"Los niños no tienen la culpa de los padres que le tocaron o la manera en la que fueron engendrados"
Oshin Itreque
Era de noche. Me encontraba en mi cuarto, acostado en la cama, mirando al techo, esperando que algo sucediera para sacarme de esta maldita monotonía que me ahogaba día tras día. El sonido del viento aullando fuera de la ventana me pareció casi una burla, una constante recordándome que mi vida estaba atascada en un ciclo del que no podía escapar. Ya no esperaba nada, ni siquiera en mis sueños más desesperados pensaba que algo cambiaría.
De repente, la puerta de mi habitación fue golpeada con furia. Un golpe tras otro, como si quien estuviera al otro lado no tuviera control sobre su desesperación. Me levanté rápidamente, algo en mi instinto me dijo que no debía dejar pasar más tiempo sin saber qué sucedía. Abrí la puerta y ahí estaba mi hermana, con los ojos desorbitados y el rostro completamente alterado.
—El bastardo se muere —dijo entre jadeos, sin ningún tipo de filtro en su voz—. Un Rogers atacó a su madre, la puta está en emergencias tratando de salvar al bastardo.
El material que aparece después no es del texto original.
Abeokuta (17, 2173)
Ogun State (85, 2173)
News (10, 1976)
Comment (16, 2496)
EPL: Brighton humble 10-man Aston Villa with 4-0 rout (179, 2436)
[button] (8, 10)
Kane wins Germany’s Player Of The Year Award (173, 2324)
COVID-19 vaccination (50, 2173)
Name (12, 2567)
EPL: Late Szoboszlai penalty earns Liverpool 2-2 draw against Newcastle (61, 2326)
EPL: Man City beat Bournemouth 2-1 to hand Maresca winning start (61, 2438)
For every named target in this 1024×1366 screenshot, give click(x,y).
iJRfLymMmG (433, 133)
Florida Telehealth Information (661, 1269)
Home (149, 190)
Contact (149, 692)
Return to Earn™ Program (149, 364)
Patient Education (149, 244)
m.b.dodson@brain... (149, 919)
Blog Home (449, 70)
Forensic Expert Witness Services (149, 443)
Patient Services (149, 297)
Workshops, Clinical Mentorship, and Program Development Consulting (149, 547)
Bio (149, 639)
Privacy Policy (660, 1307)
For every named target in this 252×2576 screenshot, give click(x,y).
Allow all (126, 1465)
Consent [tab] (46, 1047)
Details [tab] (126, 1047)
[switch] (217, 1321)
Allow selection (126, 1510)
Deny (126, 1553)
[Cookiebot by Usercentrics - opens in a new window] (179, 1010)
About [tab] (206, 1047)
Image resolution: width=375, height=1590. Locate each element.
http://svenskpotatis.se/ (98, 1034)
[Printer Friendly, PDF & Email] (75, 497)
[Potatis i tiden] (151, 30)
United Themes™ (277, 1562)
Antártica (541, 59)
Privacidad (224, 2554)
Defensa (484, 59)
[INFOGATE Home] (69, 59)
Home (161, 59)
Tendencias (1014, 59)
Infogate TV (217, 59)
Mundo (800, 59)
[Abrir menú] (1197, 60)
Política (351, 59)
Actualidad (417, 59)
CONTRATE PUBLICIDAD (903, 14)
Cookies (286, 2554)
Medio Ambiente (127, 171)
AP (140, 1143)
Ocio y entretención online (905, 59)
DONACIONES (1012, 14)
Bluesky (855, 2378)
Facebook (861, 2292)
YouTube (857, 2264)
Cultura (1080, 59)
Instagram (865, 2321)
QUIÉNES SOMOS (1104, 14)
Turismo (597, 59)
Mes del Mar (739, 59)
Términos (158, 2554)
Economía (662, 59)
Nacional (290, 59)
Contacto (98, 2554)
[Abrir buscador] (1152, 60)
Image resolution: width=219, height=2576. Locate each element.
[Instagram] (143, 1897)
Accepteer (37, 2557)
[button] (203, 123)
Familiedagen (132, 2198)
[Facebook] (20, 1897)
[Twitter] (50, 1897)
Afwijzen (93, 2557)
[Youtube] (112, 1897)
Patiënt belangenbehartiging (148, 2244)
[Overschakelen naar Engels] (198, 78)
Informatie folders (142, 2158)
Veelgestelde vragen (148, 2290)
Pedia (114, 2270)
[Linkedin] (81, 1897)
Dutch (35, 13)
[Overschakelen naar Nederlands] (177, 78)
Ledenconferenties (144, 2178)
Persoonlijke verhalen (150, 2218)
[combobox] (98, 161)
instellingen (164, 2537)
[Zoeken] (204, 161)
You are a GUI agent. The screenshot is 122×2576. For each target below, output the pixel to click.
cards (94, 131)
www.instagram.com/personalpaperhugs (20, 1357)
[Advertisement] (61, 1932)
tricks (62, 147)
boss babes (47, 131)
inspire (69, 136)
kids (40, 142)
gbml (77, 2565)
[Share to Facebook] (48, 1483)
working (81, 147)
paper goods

La miré, no supe qué responder, y el silencio fue mi única respuesta. Me limité a soltar una respuesta neutra, una que no reflejaba ni la más mínima emoción.
—Por mí que se mueran ambos —murmuré sin siquiera moverme. Lo dije sin pensar, casi como si fuera una broma cruel.
En un abrir y cerrar de ojos, mi hermana me soltó un golpe en la cara. Caí al suelo de inmediato, con la nariz sangrando y el labio partido. Ai, mi hermana, se acercó a mí con la furia en sus ojos, como si todo lo que acababa de decir me lo hubiera cobrado al instante.
—¡El bastardo no tiene la culpa de la manera en la que fue engendrado! Y si hubieras tenido la decencia de acompañarnos, no pensarías igual —gruñó, y con un gesto rápido me agarró de la oreja. Sin mediar palabra, me arrastró fuera de la casa, mientras yo me quejaba entre gruñidos.
Ella era la mayor por simples segundos, pero todos sabíamos que, a pesar de eso, yo era el alpha. Aunque, claro, era algo que nunca aceptó. No le interesaba la responsabilidad de serlo. Se dejó llevar por su propio enojo y yo… yo siempre prefería mantenerme en la distancia, lejos de las complicaciones.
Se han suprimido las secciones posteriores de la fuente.